With this initial rough grid search complete let's go look through our results. Locate the "gridsearch_mlpregressor..." file in your run output and open it up to view how the model performed under each combination of hyperparameters. Because we varied so many at a time we can't make a simple one-dimensional learning curve.

For this initial rough grid search what we're trying to identify is roughly what hyperparameter values are performing better so we can refine our search. for now let's just sort the values by the mean test score column so we can see what performed best. You can do this by opening the output in excel, or optionally you could read that output file back into the notebook here to do your analysis.



For the top 10 or so performing combinations of hyperparameters let's ask ourselves a few questions:  
1) For each hyperparameter is there a common range for the numerical ones or common category for the categorical ones thatis clearly dominating? For example we might notice that a certain activation function is consistently performing well. Or that all of the learning rate values are around 10^-3. Take note of this for each hyperparameter, or if there isn't a clear trend note that as well.

2) How quickly is performance dropping off during this rough grid search. For example find the performance for the top perfoming combination (for me it was {'activation': 'relu', 'alpha': 0.31622776601683794, 'learning_rate_init': 0.01}) and and for each numerical hyperparameter find the decrease in performance as each hyperparameter moves up and down one grid step. 

3) Finally for the numerical hyperparameters do any of them continuously decrease towards the boundary that we gave them? this might indicate we needed to do a wider grid search initially. Otherwise if we're finding minimum values within the previous range that means we can start to narrow the search.

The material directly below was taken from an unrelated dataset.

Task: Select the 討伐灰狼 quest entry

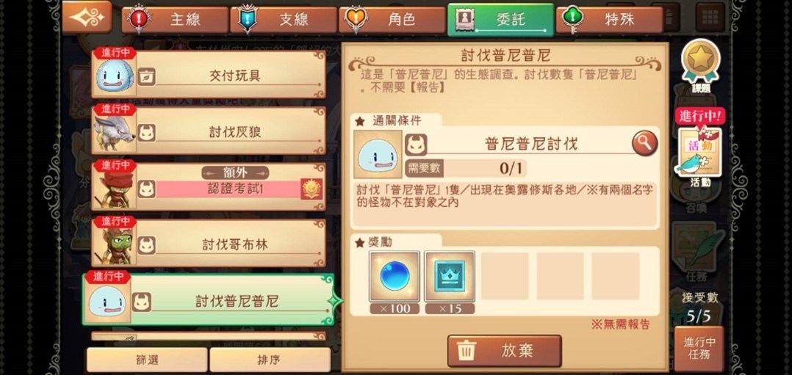Action: [x=209, y=131]
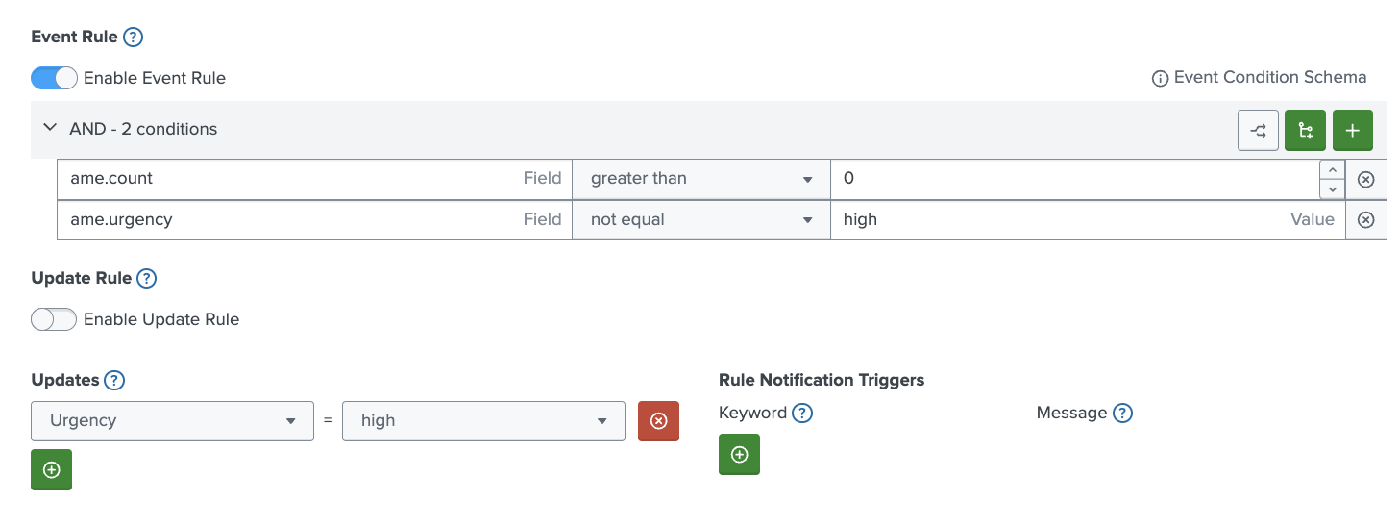This screenshot has width=1399, height=527.
Task: Remove the ame.urgency condition row
Action: coord(1365,220)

Using the information from this previous analysis we'll establish our next search. Based on a quick look through the results I found the following:
- for learning rate it looks like 10^-1 to 10^-5 are performing best so let's move the outer bounds of the grid in to match those new values  
- for regularization values from 10^0 to 10^-8 were giving decent results so let's move those bounds in a bit on the high side  
- for the activation function all values are represented in the well performing models except the identity function (which makes sense). So we could make a few choices here. In the interest of time let's just pick the one that is most populated in the top 10 and use that going forward. Make sure to keep track of which one that is! For me it was the logistic function. 

Using these notes update your grid search from above and copy into the cell below to make your adjustments. To exclude the activation function from the grid search make sure to remove those sections. and add the extra input:  
activation='logistic'  
to the initial definition of the default_model object

Also because we've removed one of the hyperparameters from the grid lets increase the grid density to 10.

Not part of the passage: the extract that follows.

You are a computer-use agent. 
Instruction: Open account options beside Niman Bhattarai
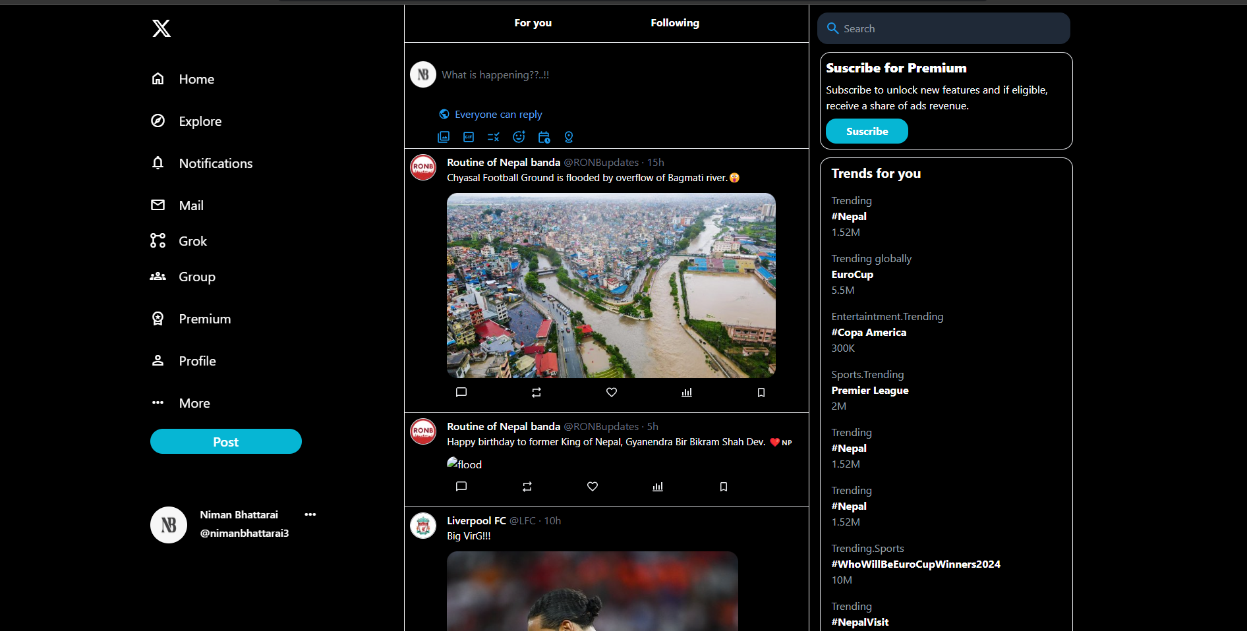pyautogui.click(x=310, y=514)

**Note: this will take a bit to run**

In [None]:
# make sure to change the "editthis"
default_model = SklearnModel(model='MLPRegressor',activation=editthis)
models = [default_model]
selector = [NoSelect()]
metrics = ['r2_score', 'mean_absolute_error', 'root_mean_squared_error', 'rmse_over_stdev']

### here's the key grid search settings we're going to edit
hyperparams = 
param_vals = 
###

grid1 = GridSearch(param_names=hyperparams,param_values=param_vals,scoring='neg_mean_squared_error')
grids = [grid1]
splitter = NoSplit()
splitter.evaluate(X=X,
                  y=y, 
                  models=models,
                  preprocessor=None,
                  selectors=selector,
                  metrics=metrics,
                  savepath=savepath,
                  X_extra=X_extra,
                  leaveout_inds=X_testdata,
                  hyperopts = grids,
                  recalibrate_errors = True,
                  verbosity=3)



Conducting a similar analysis of the results as we did previously we'll refine the grid search one more time. Because we now have just two hyperparameters and both are numerical we could also make a heatmap of performance across the grid to identify which areas are performing well. For now, in the interest of time we'll skip making the full heatmap and again just do a quick scan of the top performing combinations of hyperparameters.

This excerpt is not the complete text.